In deze zaak heeft het gerechtshof Amsterdam op 20 november 2018 uitspraak gedaan in hoger beroep tegen een vonnis van de politierechter in de rechtbank Amsterdam, dat op 1 juli 2015 was gewezen. De verdachte, geboren in 1986, was in eerste aanleg veroordeeld tot een geldboete van € 1000,- subsidiair twintig dagen hechtenis voor bedreiging met enig misdrijf tegen het leven gericht en verzet tijdens zijn aanhouding. In hoger beroep heeft de advocaat-generaal dezelfde straf gevorderd, terwijl de raadsman verzocht om een voorwaardelijke taakstraf, gezien de persoonlijke omstandigheden van de verdachte en de overschrijding van de redelijke termijn van berechting.

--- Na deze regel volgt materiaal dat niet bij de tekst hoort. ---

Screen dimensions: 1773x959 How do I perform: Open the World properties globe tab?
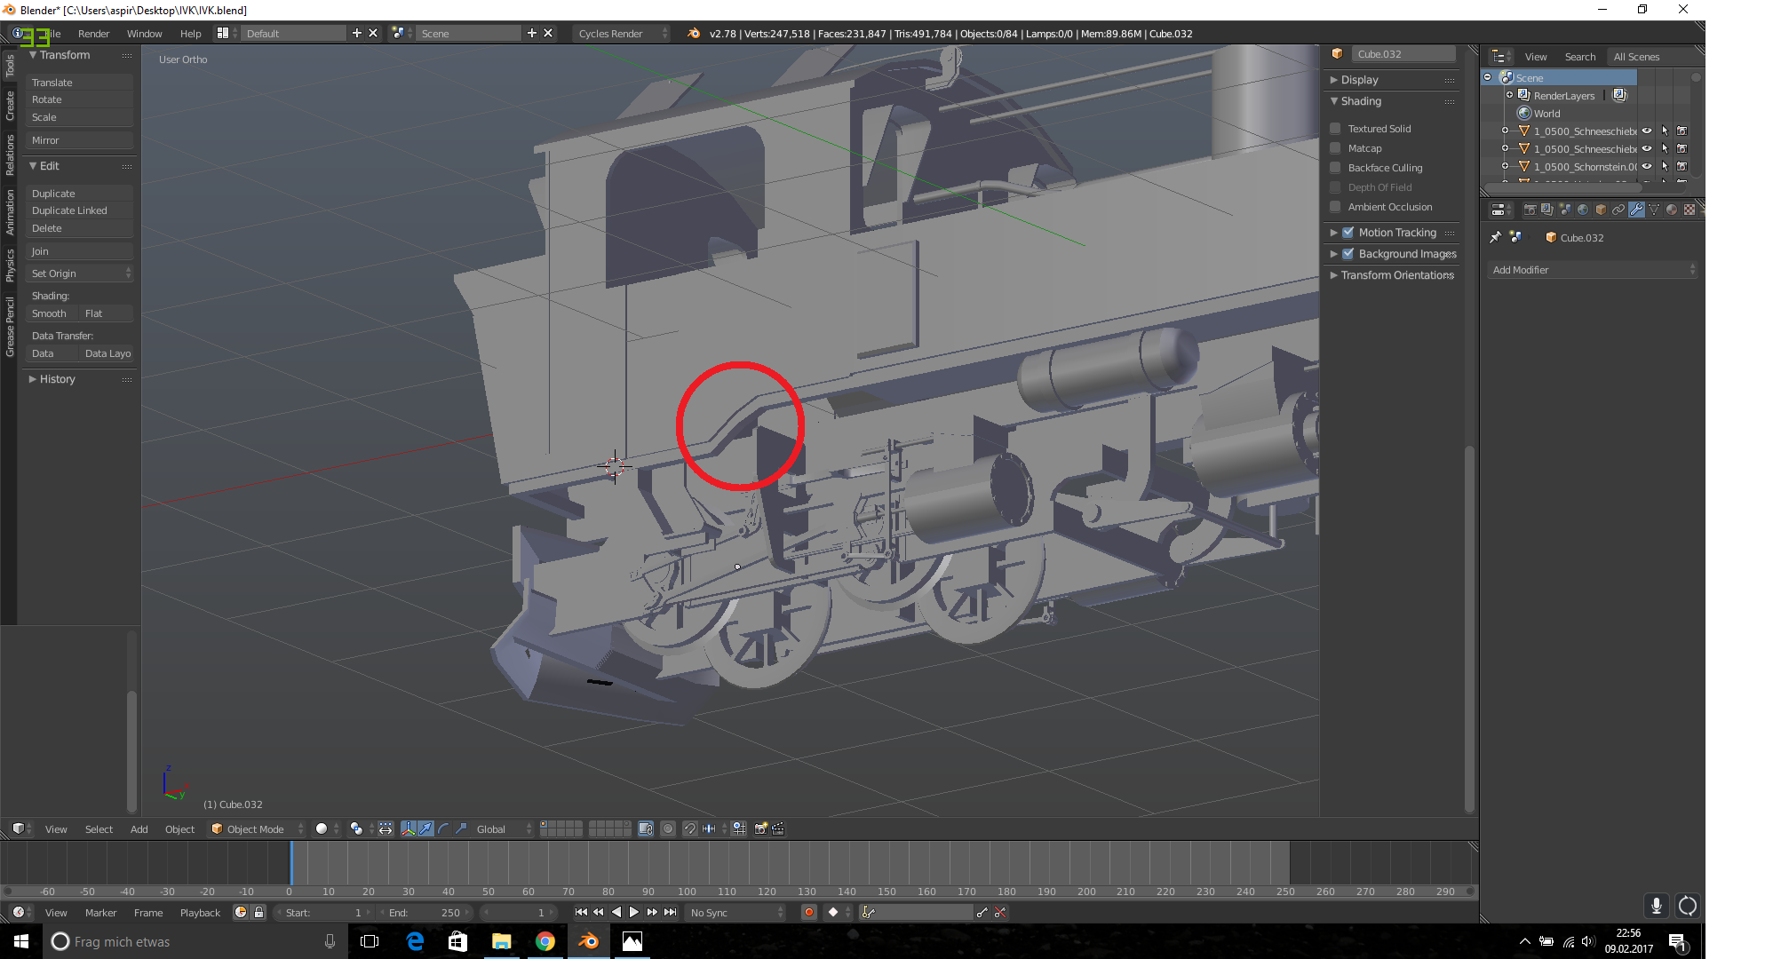[x=1583, y=210]
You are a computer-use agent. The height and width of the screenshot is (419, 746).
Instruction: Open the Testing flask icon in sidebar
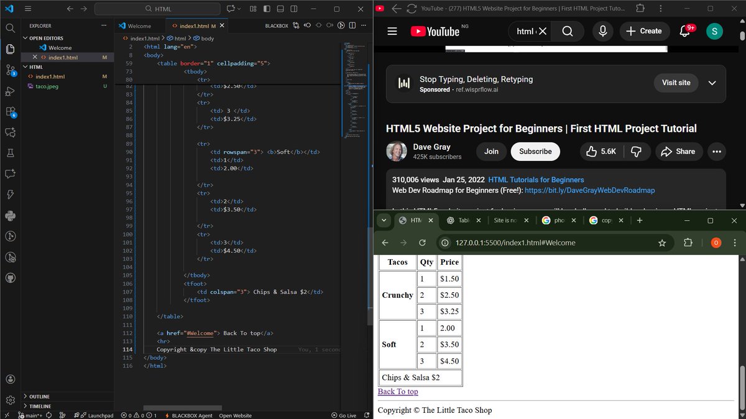[10, 152]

Het hof heeft het vonnis van de politierechter bevestigd, behalve ten aanzien van de geldboete, die werd vernietigd. Het hof oordeelde dat de ernst van de feiten en de recidive van de verdachte een onvoorwaardelijke straf rechtvaardigen. De verdachte heeft zich schuldig gemaakt aan ernstige misdrijven, waaronder bedreiging van een opsporingsambtenaar. Het hof heeft de op te leggen straf aangepast en bepaald dat de verdachte een onvoorwaardelijke taakstraf van 30 uren moet uitvoeren, in plaats van de geldboete, en daarnaast 15 dagen hechtenis moet ondergaan. Het hof heeft vastgesteld dat de redelijke termijn van berechting is overschreden, wat heeft geleid tot de aanpassing van de taakstraf.

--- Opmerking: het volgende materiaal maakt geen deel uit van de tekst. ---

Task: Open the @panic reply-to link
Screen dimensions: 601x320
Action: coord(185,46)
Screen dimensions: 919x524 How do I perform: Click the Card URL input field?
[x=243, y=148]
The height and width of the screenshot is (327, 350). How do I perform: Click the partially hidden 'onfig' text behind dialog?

De beslissing van het hof is gegrond op verschillende artikelen van het Wetboek van Strafrecht, en het hof heeft de tijd die de verdachte in voorarrest heeft doorgebracht in mindering gebracht op de taakstraf. De uitspraak is gedaan door een meervoudige strafkamer, en mr. M.J.A. Plaisier was buiten staat om het arrest mede te ondertekenen.

Uitspraak

Afdeling strafrecht
Parketnummer: 23-002835-15
Datum uitspraak: 20 november 2018
TEGENSPRAAK
Arrest van het gerechtshof Amsterdam gewezen op het hoger beroep, ingesteld tegen het vonnis van de politierechter in de rechtbank Amsterdam van 1 juli 2015 in de strafzaak onder parketnummer 13-674469-14 tegen:
[verdachte],
geboren te [geboorteplaats] op [geboortedag] 1986,
laatst opgegeven verblijfplaats: [adres].

Onderzoek van de zaak

Dit arrest is gewezen naar aanleiding van het onderzoek ter terechtzitting in hoger beroep van 6 november 2018 en, overeenkomstig het bepaalde bij artikel 422, tweede lid, van het Wetboek van Strafvordering, naar aanleiding van het onderzoek ter terechtzitting in eerste aanleg.
Namens de verdachte is tegen voormeld vonnis hoger beroep ingesteld.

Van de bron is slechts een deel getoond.